Text:
Via the fire-breathing pinko commies at FDL, a reminder that the cost of war is more than just an unbalanced budget:
During the first week of the war in Iraq, a Military Times photographer captured the arresting image of Army Spc. Joseph Patrick Dwyer as he raced through a battle zone clutching a tiny Iraqi boy named Ali.
The photo was hailed as a portrait of the heart behind the U.S. military machine, and Doc Dwyer’s concerned face graced the pages of newspapers across the country.
But rather than going on to enjoy the public affection for his act of heroism, he was consumed by the demons of combat stress he could not exorcise. For the medic who cared for the wounds of his combat buddies as they pushed toward Baghdad, the battle for his own health proved too much to bear.
On June 28, Dwyer, 31, died of an accidental overdose in his home in Pinehurst, N.C., after years of struggling with post-traumatic stress disorder. During that time, his marriage fell apart as he spiraled into substance abuse and depression. He found himself constantly struggling with the law, even as friends, Veterans Affairs personnel and the Army tried to help him.
Read the whole thing, as it is just heartbreaking. In a just world, people like me who cheerleaded this disaster would have to pay a price for our foolishness. As it is, I have learned a horrible lesson at the expense of thousands American dead and tens of thousands of American wounded and hundreds of billions of dollars. It isn’t right.
Meanwhile, those who have already paid a heavy price for this country continue to sacrifice:
Martin Onieal, 92, a patient at the Veteran Affairs medical center, registered to vote Monday, courtesy of the state’s chief elections official — Secretary of the State Susan Bysiewicz.
“There was nobody here to do this last year,” said Onieal, a World War II veteran of the Italian and North African campaigns, formerly of Hamden and a resident of the VA center since 2007.
Bysiewicz and state Attorney General Richard Blumenthal Monday registered Onieal and a handful of other VA patients, and threatened a lawsuit if they couldn’t come back to demonstrate how the new voting machines work.

What is required:
Please list every person the text about the cost of war names, one per line.

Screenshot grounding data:
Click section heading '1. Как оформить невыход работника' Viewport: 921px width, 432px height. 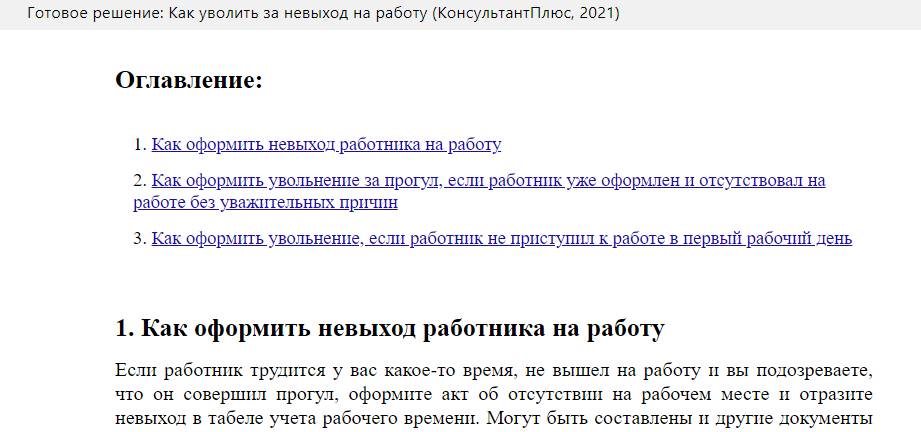389,329
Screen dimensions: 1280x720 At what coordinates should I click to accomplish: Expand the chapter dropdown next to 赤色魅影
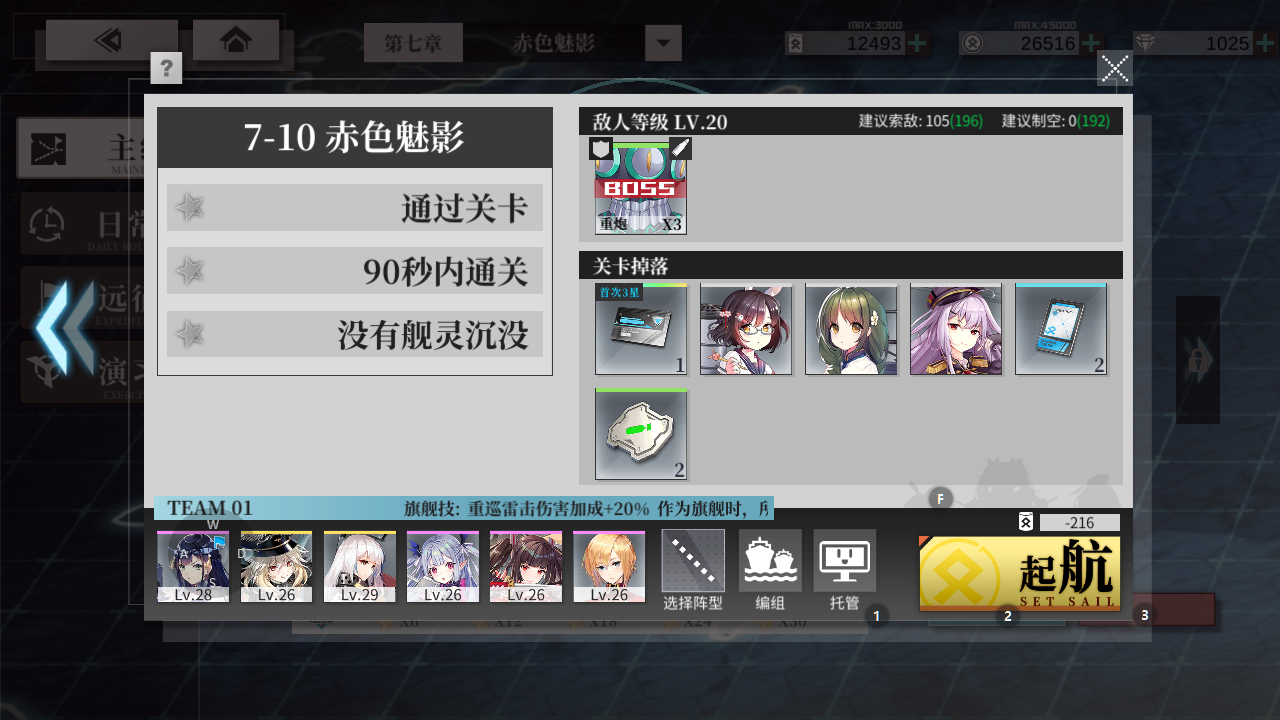664,43
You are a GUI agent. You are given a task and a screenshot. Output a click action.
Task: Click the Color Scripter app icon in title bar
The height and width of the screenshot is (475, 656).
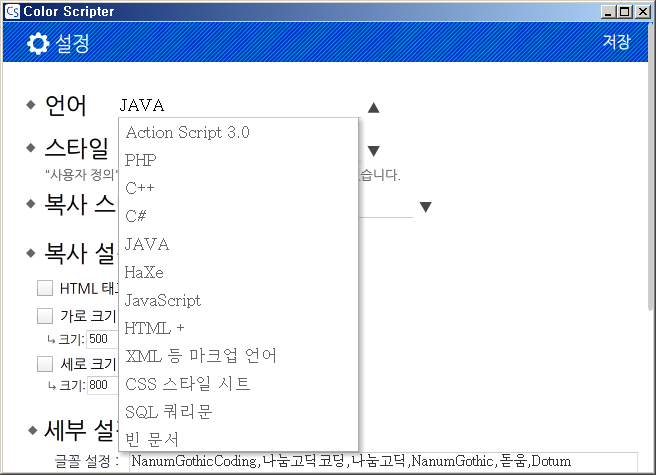pyautogui.click(x=11, y=11)
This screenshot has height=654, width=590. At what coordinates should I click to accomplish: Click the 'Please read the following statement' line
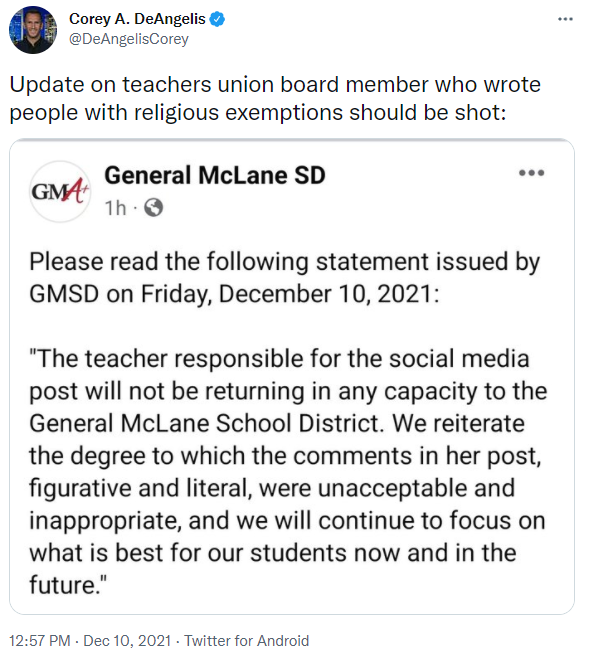pos(284,262)
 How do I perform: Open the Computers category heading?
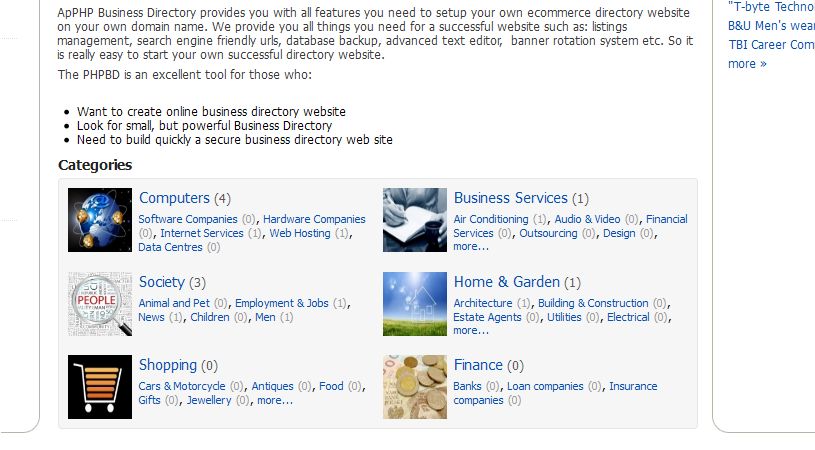coord(174,198)
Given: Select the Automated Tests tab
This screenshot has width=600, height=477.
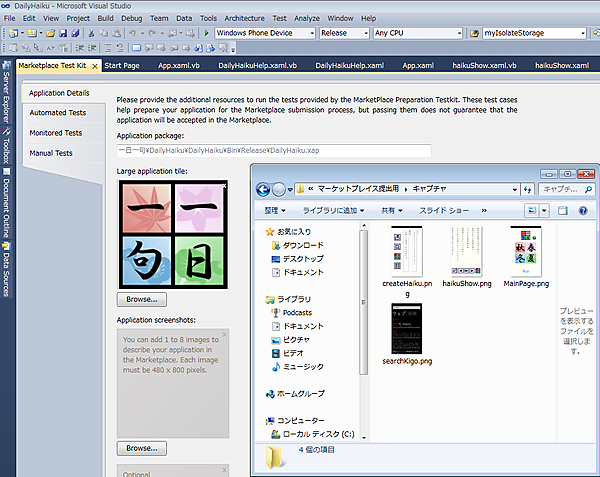Looking at the screenshot, I should pyautogui.click(x=57, y=113).
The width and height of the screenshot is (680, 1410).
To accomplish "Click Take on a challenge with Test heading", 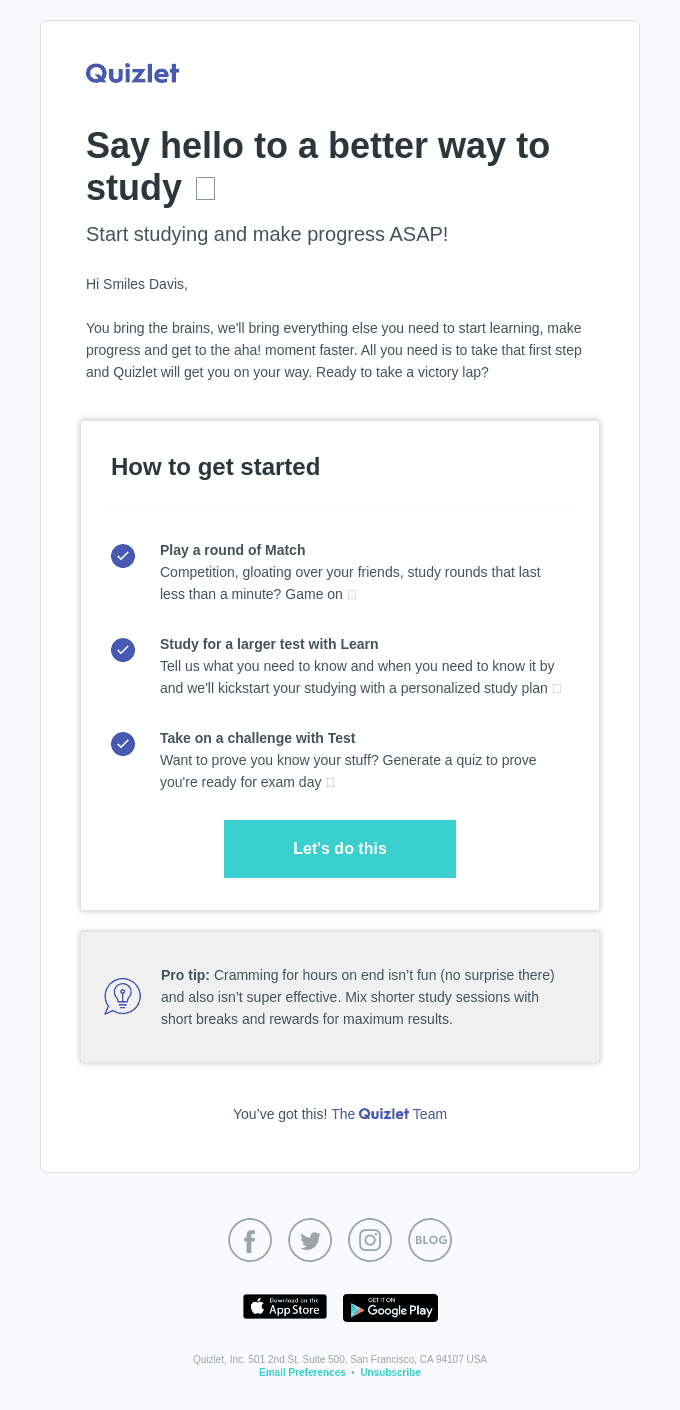I will (258, 738).
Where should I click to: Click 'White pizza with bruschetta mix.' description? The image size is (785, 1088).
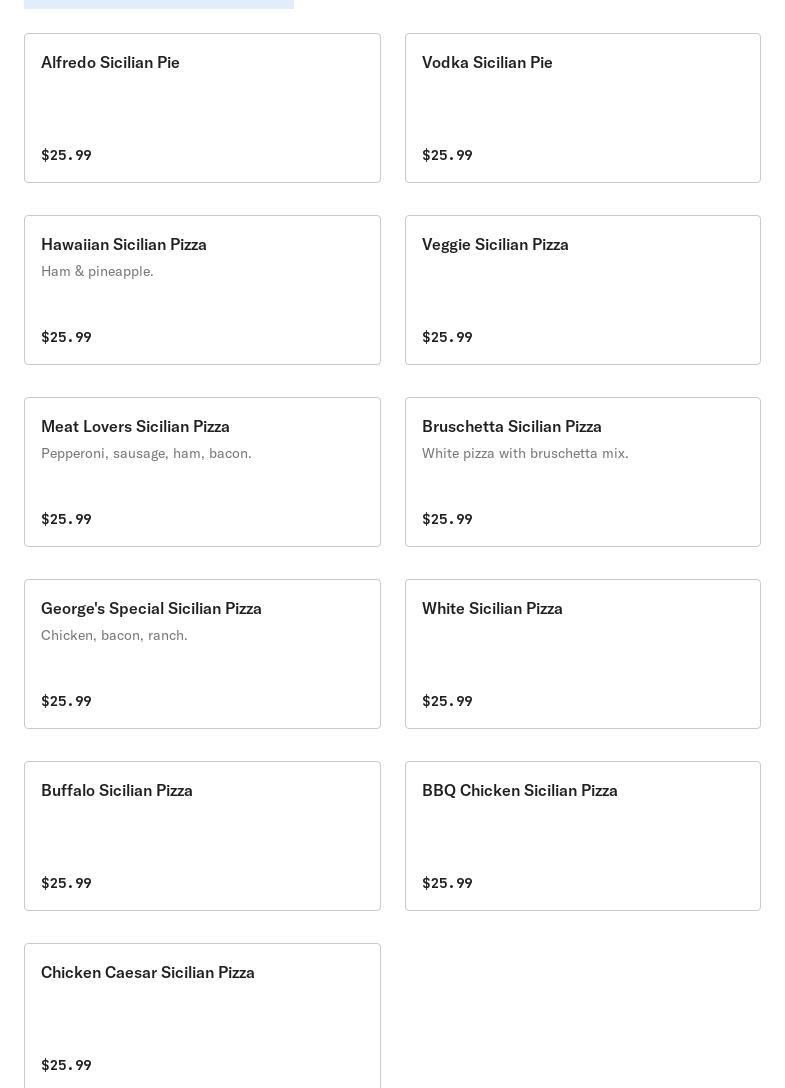(525, 453)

Response:
Joseph Patrick Dwyer
Ali
Martin Onieal
Susan Bysiewicz
Richard Blumenthal